Challenging FPR and SVFR Scores during STAR Invalidation Appeals.
If you want to draw the ire of STAR Station Owners in a hurry, you certainly can bring up one of two specific criteria as “grounds for STAR Certification Invalidation” – SVFR and FPR.
So the Bureau has come up with these mythical and magical calculations that are supposed to determine what type of technician you are.
With any algorithmic calculation, there of course are flaws.
I’ve had clients who have stopped for several years see their FPR scores drop.
I’ve had clients who have impeccable short-term measures and .80 FPR scores fail with SVFR.
I’ve had basically every situation where all other measures are perfect yet there is either of those two variables that has a failing number.

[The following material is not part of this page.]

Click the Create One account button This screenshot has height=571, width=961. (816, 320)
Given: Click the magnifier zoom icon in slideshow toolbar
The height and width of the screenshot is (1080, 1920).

Now – how can you establish a competent technician in areas that are real, gas cap, timing, evap, and then on the other hand say this technician and by association, the shop is incompetent based on a algorithmic formula that we developed.

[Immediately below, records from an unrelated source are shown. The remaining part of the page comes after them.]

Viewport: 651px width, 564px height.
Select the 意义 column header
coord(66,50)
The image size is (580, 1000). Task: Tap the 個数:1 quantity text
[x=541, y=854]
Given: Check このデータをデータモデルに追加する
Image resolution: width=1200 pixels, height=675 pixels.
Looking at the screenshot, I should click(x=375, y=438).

Furthermore, how do you defend against a statistic the Bureau is unwilling to disclose the calculation thereof?
It seems the standard mantra of the Bureau is “trust us, you’re a bad shop/technician, therefore, you fail to meet our requirements.”
Well there’s good news on this front.
At some point in the very near future, many of theses cases will be heading to hearing in front of an Adminstrative Law Judge Held under §11500 of the Government Code.

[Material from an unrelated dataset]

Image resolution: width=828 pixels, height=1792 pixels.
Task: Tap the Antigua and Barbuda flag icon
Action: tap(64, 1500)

Under this code, there are discovery provisions requiring the Bureau to turn over:
(d) All writings, including, but not limited to, reports or mental, physical, and blood examinations and things that you propose to offer in evidence;
(e) Any other writing or thing that is relevant and would be admissible in evidence;
(f) Investigative reports made by or on behalf of the agency or other party pertaining to the subject matter of the proceedings, to the extent that these reports:
Now, here’s where it gets tricky. Because an Administrative Law Judge makes factual findings based on evidence, the Bureau will have to disclose this number, how it is calculated, and why it shows this technician/facility is incompetent.
If they fail to disclose the method and or manner in which this was calculated, the Administrative Law Judge would not be able to making findings sustaining the Bureau’s position that they are bereft of the ability to continue in the STAR program.
This means one of two things: disclosure of the calculation, which will allow us to attack a “theoretical” number or alternatively, prevent SVFR and FPR from being the basis for STAR Invalidation.
Either way, good things are coming down the pipeline to either eliminate FPR and SVFR and or limit their ability to create the basis for STAR revocation or denial.
In the interim, we’ll keep fighting.